骨巨细胞瘤（GCT）是最常见的原发性骨肿瘤之一，由于较高的复发率及肿瘤对骨骼的侵蚀作用，GCT常导致患者病理性骨折、瘫痪甚至死亡，严重影响了患者的生存质量及预后。项目组以200余例GCT标本为基础，发现膜相关蛋白stomatin在GCT中表达量显著增高，同时stomatin影响了GCT增殖、侵袭及诱导血管生成的能力。通过构建骨骼系统特异性高表达stomatin的C57-sto品系鼠，发现stomatin高表达导致小鼠长骨干骺端出现类GCT样的骨缺损及病理改变。利用质谱等手段发现stomatin与Notch剪切因子γ-分泌酶结合，通过活化γ-分泌酶介导了Notch通路持续激活，这可能是导致GCT增殖及骨破坏的关键分子机制之一。项目组拟从分子、细胞及动物水平明确stomatin对γ-分泌酶活性及Notch通路的调控作用机制，为GCT的治疗提供新的基础理论依据及药物靶点。

Giant cell tumor (GCT) is one of the most common primary bone tumors. Due to its high recurrence rate and erosion of bone, it often causes pathologic fracture, paralysis, and even death, seriously affecting life quality and prognosis of patients.

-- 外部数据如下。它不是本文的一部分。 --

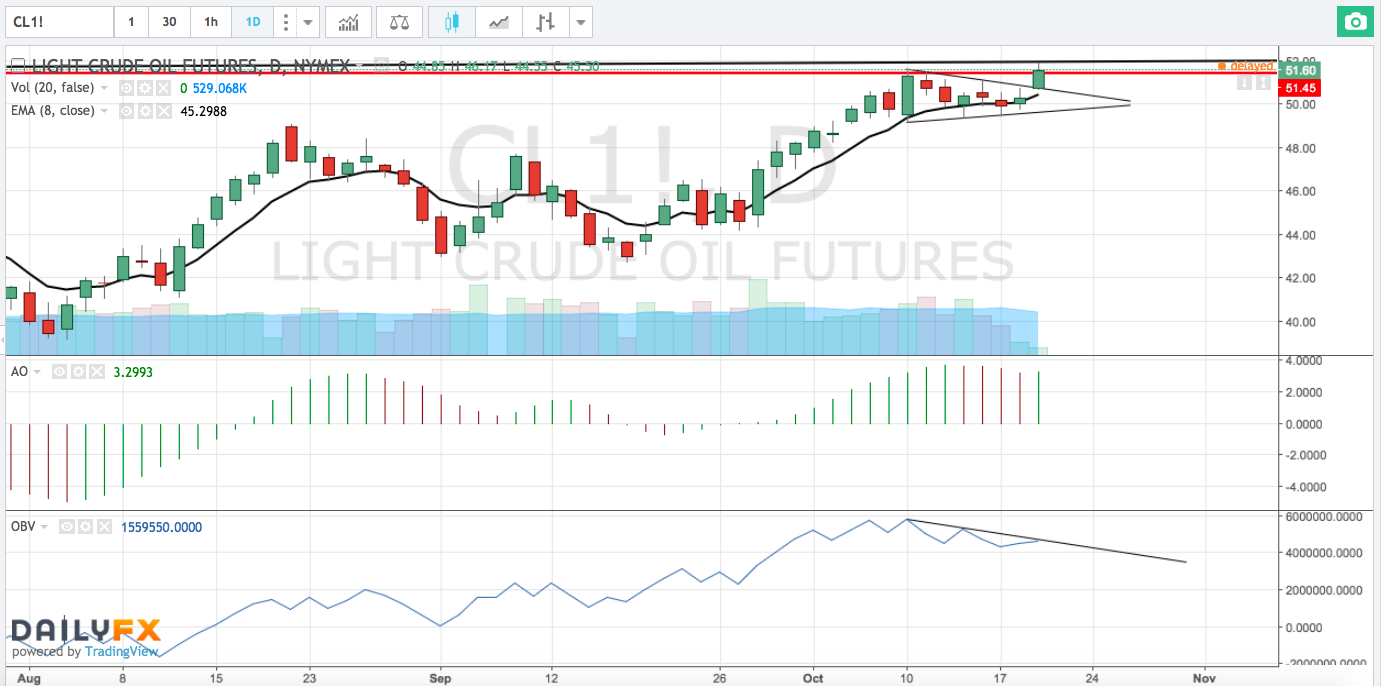The height and width of the screenshot is (686, 1381).
Task: Take a snapshot with the camera button
Action: click(x=1355, y=22)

Based on the study of specimens of more than 200 patients with GCT, our team found membrane-associated protein stomatin was highly expressed in GCT, and meanwhile affected proliferation, invasion, and angiogenesis of GCT. We have constructed stomatin over-expression transgenic mice C57-sto and found that stomatin over-expression could lead to bone defect and pathological changes of GCT. Utilizing the means such as mass spectrometry, we found that stomatin could combine with Notch shear factor γ-secretase and activate Notch pathway, which might be the key molecular mechanisms of proliferation and bone destruction in GCT. Our team plans to explore the regulatory mechanism of stomatin on γ-secretase and Notch pathway in GCT in level of molecules, cells and animal, and furthermore provides new theory basis and drug targets for the treatment of GCT.